But the only thing he really
handed Mickelson was the size of the winner's check -- $540,000, three times
greater than when Mickelson won the Buick in 1993.
The total purse this year
will approach $158 million, most of that the result of a TV contract that was
negotiated about the time Woods first broadened golf's popularity by winning
the '97 Masters.
"I'm making more money
because Tiger is helping increase these purses," Mickelson said. "He is creating
more excitement in the game of golf. All the players are beneficiaries."
They benefit in more ways
than one, and so does golf.
While Woods has raised
interest and excitement in golf the way Arnold Palmer did 40 years ago, he is
also raising the level of everyone around him.
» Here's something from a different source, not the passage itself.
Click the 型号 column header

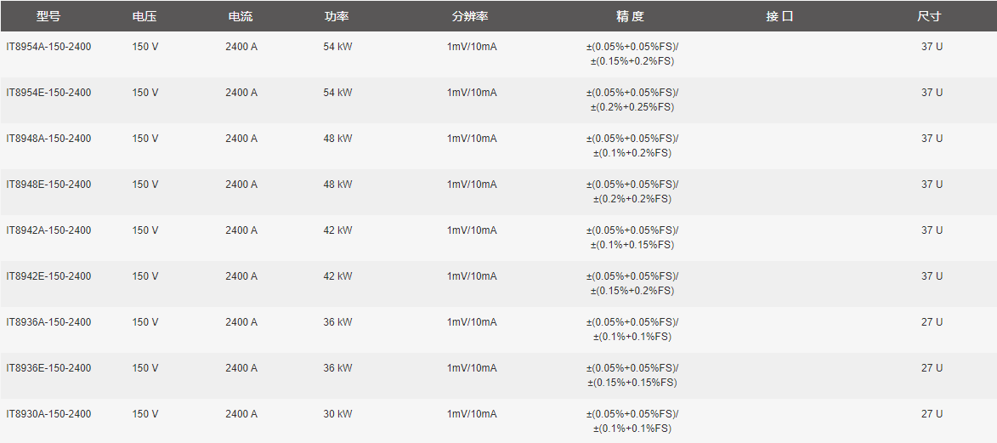click(48, 16)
Mickelson said the biggest
asset from winning the Buick was confidence from knowing he had beaten the best.
Tom Lehman won the Phoenix
Open, and later said the secret behind his first victory since 1997 was not wasting
shots -- a trick he learned from playing with Woods.
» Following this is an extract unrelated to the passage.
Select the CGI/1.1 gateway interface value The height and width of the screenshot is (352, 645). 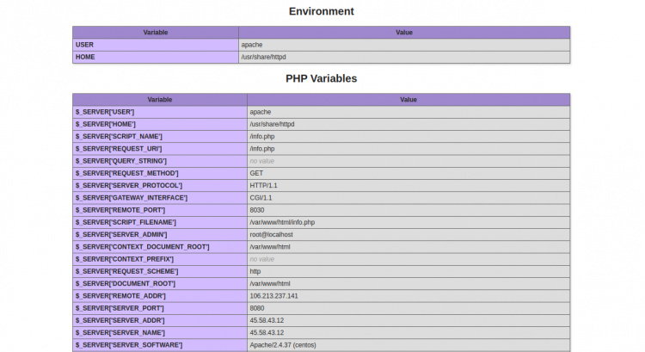pos(261,197)
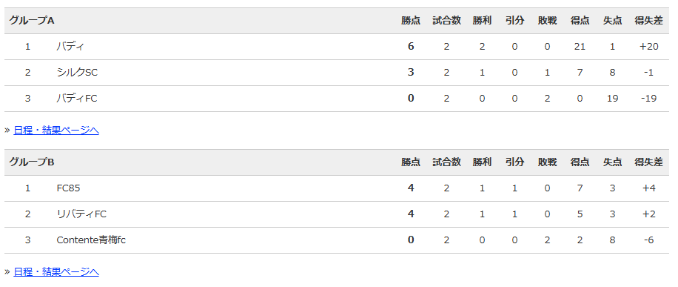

Ernie Els went to the Mercedes
Championships determined to reach the standard set by Woods. He went head to
head with Woods the last two days and outplayed him from tee to green, losing
in a playoff on the second hole on a putt that has defined Woods's mystique.
"The more I play with him
in these situations, the better for myself," Els said.
He may get a chance this
week in Los Angeles. Els is the defending champion, and Woods has finished second
each of the past two years, losing in a playoff to Billy Mayfair two years ago.
But it won't be like that
every week, simply because Woods plays no more than 21 out of the 45 weeks the
tour is in session. That could lead to the only negative impact Tiger has on
the tour.
If Woods doesn't play,
does anyone care?
It is a predicament commissioner
Tim Finchem has faced before. Five years ago, the value of a tournament was judged
by the appearance of Greg Norman and Fred Couples, just as it was with Tom Watson
and Jack Nicklaus before them.
Woods played the MCI Classic
at Hilton Head last year for the first time. Small coincidence that it was the
first sellout in MCI history.
"He brings not just golf
fans and sports fans, but people who just want to see him," MCI tournament director
Steve Wilmot said.
What makes Woods's impact
different from that of Nicklaus or Palmer is the depth of talent on tour -- and
the ripple effect Woods generates.
"You don't have an incremental
advantage of the extra eyes on television, the extra tickets, which is what Tiger
brings," Finchem said today. "But he has uplifted interest in the entire sport,
and that is paying dividends.
"When you have this kind
of interest beyond our traditional audience, it can only broaden our appeal."